Powered by the Apocalypse
Sometimes called the Apocalypse Engine. Mostly narrative. Kinda Gamist because playing the rules can be interesting. Often considered the Anti-OSR because it popularized a lot of newer narrative concepts.
Apocalypse World is not a core rulebook. Still, most PbtA games share some core concepts, like playbooks. Playbooks are both character sheets AND character classes. Playbooks are also cheat sheets for your character. But even pulling triple-duty, they aren’t wall-to-wall stats and skills and gear and stuff.
There are a LOT of PbtA games out there. Such as…
- Apocalypse World is the granddaddy of PbtA gaming. Set in a vaguely defined post-apocalypse. The players make up a lot of the details. Now in its second edition. Originated the idea of unique playbooks. Each playbook is unique for each character type, like The Angel or The Operator. Not AN Angel. You are THE Angel. If you die, The Angel is gone and no one else can play it again.
- Transit: The Spaceship RPG is about sentient spaceships. A team-up of Hal from 2001, Moya and Talyn from Farscape, and post-upload L3–37 from Solo. The crews may or may not be on your side, and you may not care.

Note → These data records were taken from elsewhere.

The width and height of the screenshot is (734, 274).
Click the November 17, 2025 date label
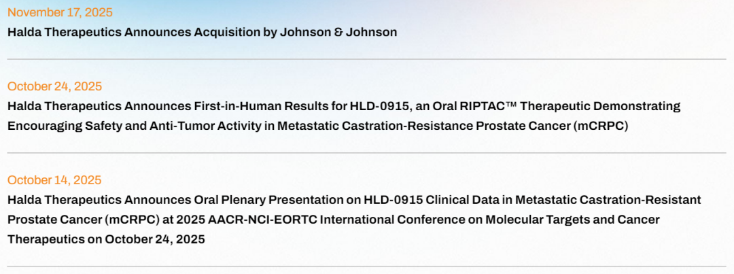[x=60, y=12]
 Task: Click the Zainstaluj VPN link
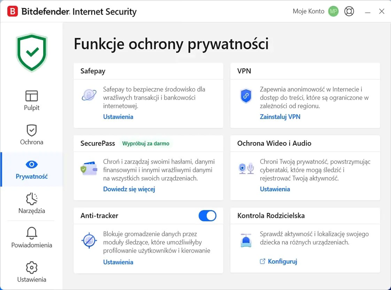(280, 117)
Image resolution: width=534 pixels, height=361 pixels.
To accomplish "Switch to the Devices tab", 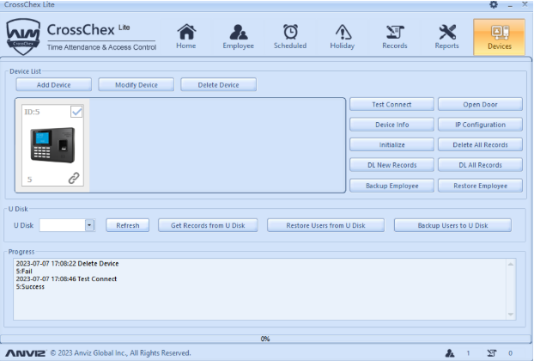I will tap(499, 37).
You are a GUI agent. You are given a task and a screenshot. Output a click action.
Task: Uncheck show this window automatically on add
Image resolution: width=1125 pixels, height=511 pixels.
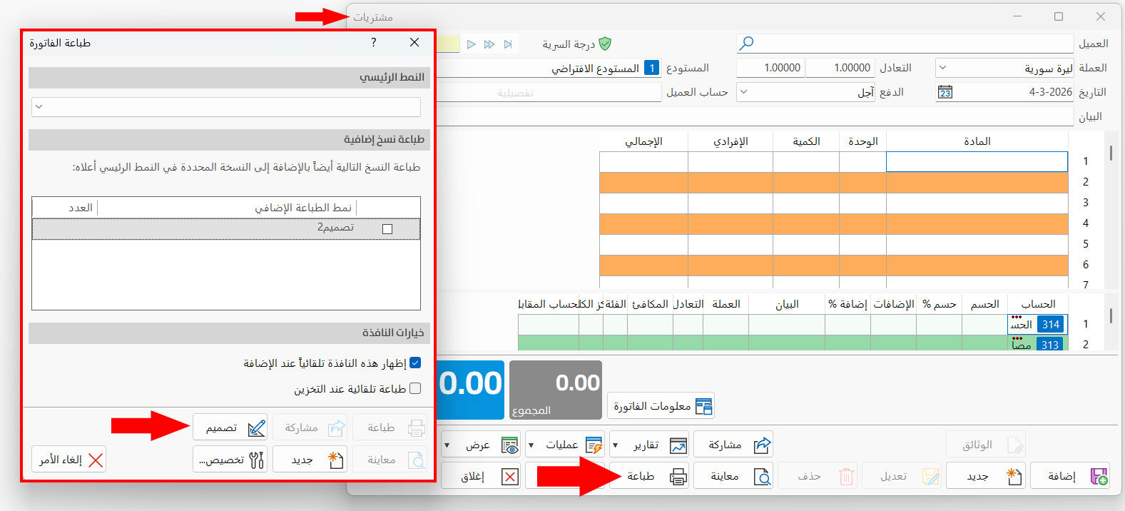tap(415, 363)
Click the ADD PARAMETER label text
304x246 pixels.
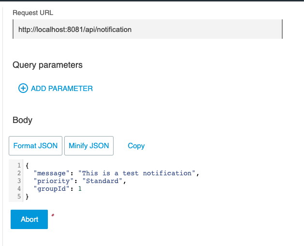pyautogui.click(x=62, y=89)

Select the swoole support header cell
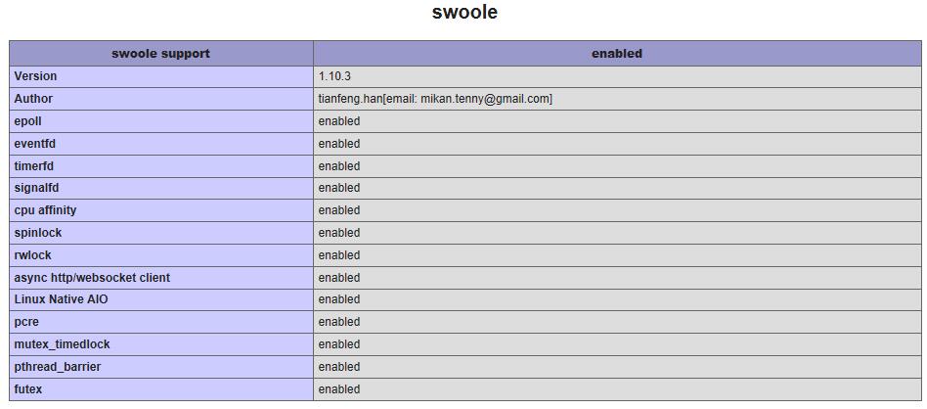(x=160, y=53)
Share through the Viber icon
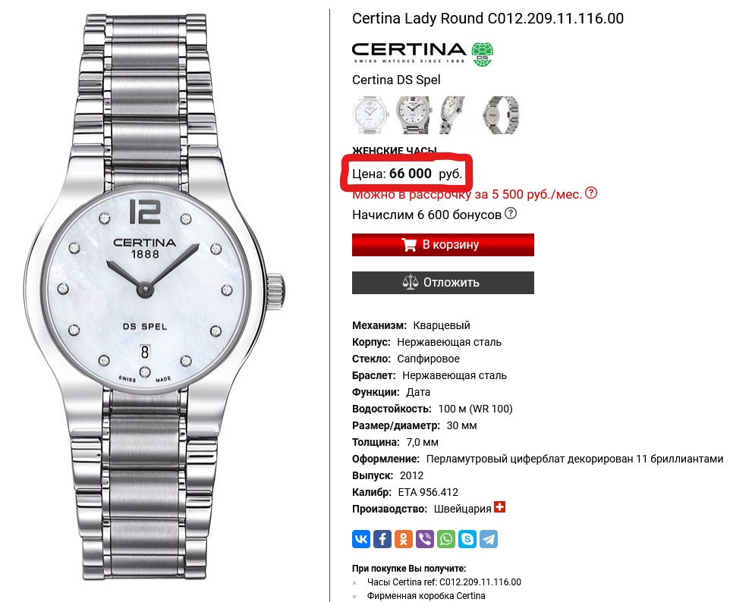Image resolution: width=730 pixels, height=602 pixels. point(425,539)
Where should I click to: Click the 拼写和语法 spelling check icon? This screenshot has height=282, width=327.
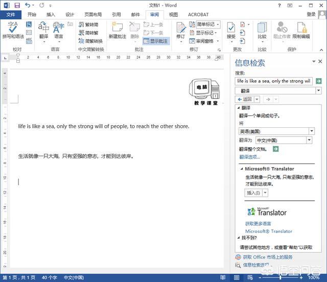tap(13, 30)
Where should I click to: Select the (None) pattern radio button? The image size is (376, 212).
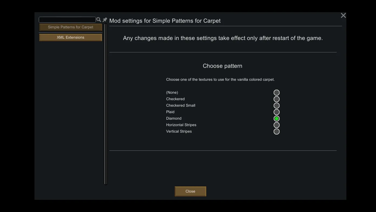tap(276, 93)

- Powered by the Apocalypse World is about playing PbtA game designers. How meta.
- Night Witches is about Russian women in World War 2 bombing Nazis at night in rickety planes. Features different daytime and nighttime actions.
- Simple World is a stripped-down vanilla version of PbtA. Like a blank canvas. The closest there is to a core rulebook. Uses traditional character sheets instead of playbooks.



Fate
Another narrative system, but grounded in old school low-trust gaming. Uses custom dice, but you can make it work with d6s. Available in three different flavors of starter books: Core, Accelerated, and Condensed. Plus there are four system toolkits, two volumes of basic settings, and a slew of complete setting books. Fate can and does do anything. Except simulationism.
Fate players love the system for two major reasons: Everyone is awesome from the get-go, and the various toolkits invite a lot system tinkering.
Fate is Creative Commons so anyone can publish Fate-powered games.
- Eclipse Phase: Transhumanity’s Fate is a slicker version of a super-crunchy transhuman sci-fi horror game. I am fucking in love with this setting but not the original rules.
- #iHunt: The RPG is Buffy meets Uber. You play a monster slayer for hire via an app. Surviving monsters is a pain in the ass. Surviving the Free Market is the horror.
- Inverse World Accelerated: Weird fantasy. The world is basically a Dyson Sphere, but the star at the center is a god and the shell is the inside of a planet. Uses the Accelerated version of Fate, so it’s super light weight.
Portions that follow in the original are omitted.